Uma decisão da Justiça do Rio Grande do Sul escancarou uma prática considerada abusiva e ilegal dentro do sistema público de saúde: a cobrança de pacientes atendidos pelo SUS. O caso envolve o Hospital São João de Arvorezinha, condenado por exigir pagamentos indevidos de usuários desde pelo menos 2015.
A sentença foi proferida nesta quarta (18) pela juíza Paula Cardoso Esteves, após uma ação civil pública movida pela Defensoria Pública do Estado. Segundo a ação, o hospital cobrava por procedimentos que já são integralmente financiados pelo SUS, como consultas, exames e internações. A prática ocorria de forma sistemática há anos.
Além de proibir a prática, a Justiça determinou que todos os valores cobrados indevidamente sejam devolvidos em dobro aos pacientes. A decisão também prevê indenização por danos morais, que será calculada individualmente, levando em conta fatores como gravidade do estado de saúde do paciente, nível de constrangimento sofrido e condição econômica das partes envolvidas.

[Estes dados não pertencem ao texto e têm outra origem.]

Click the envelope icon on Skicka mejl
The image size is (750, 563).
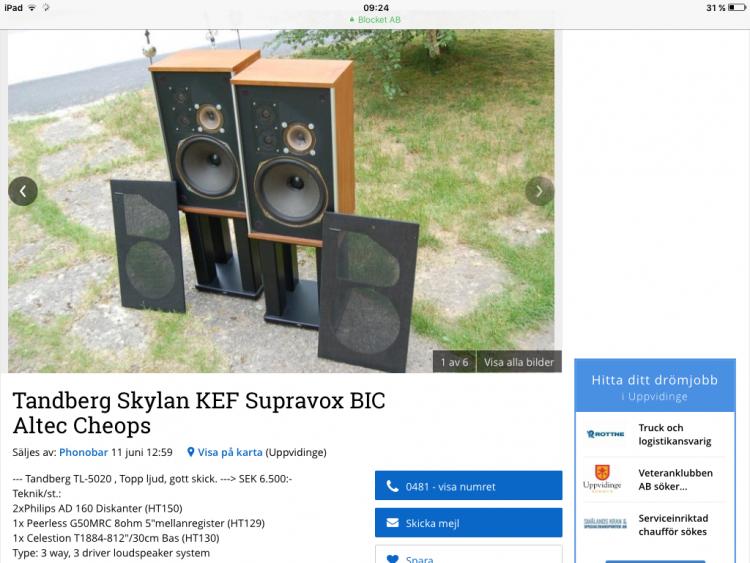click(x=392, y=523)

Durante o processo, o hospital alegou que possui uma cota limitada de atendimentos pelo SUS e que, ao ultrapassá-la, poderia cobrar pelos serviços prestados de forma particular. A justificativa, no entanto, foi rejeitada. A juíza afirmou que a limitação de vagas não autoriza a cobrança, especialmente em casos de urgência e emergência. Nesses cenários, se o SUS não consegue atender, o custo deve ser assumido pelo poder público, nunca pelo paciente.
A decisão impõe ainda medidas de transparência ao hospital. A unidade de saúde deve agora fixar avisos visíveis informando que o atendimento pelo SUS é gratuito e divulgar diariamente o número de leitos disponíveis. Caso não cumpra as medidas impostas, o hospital deverá arcar com uma multa diária de R$ 500.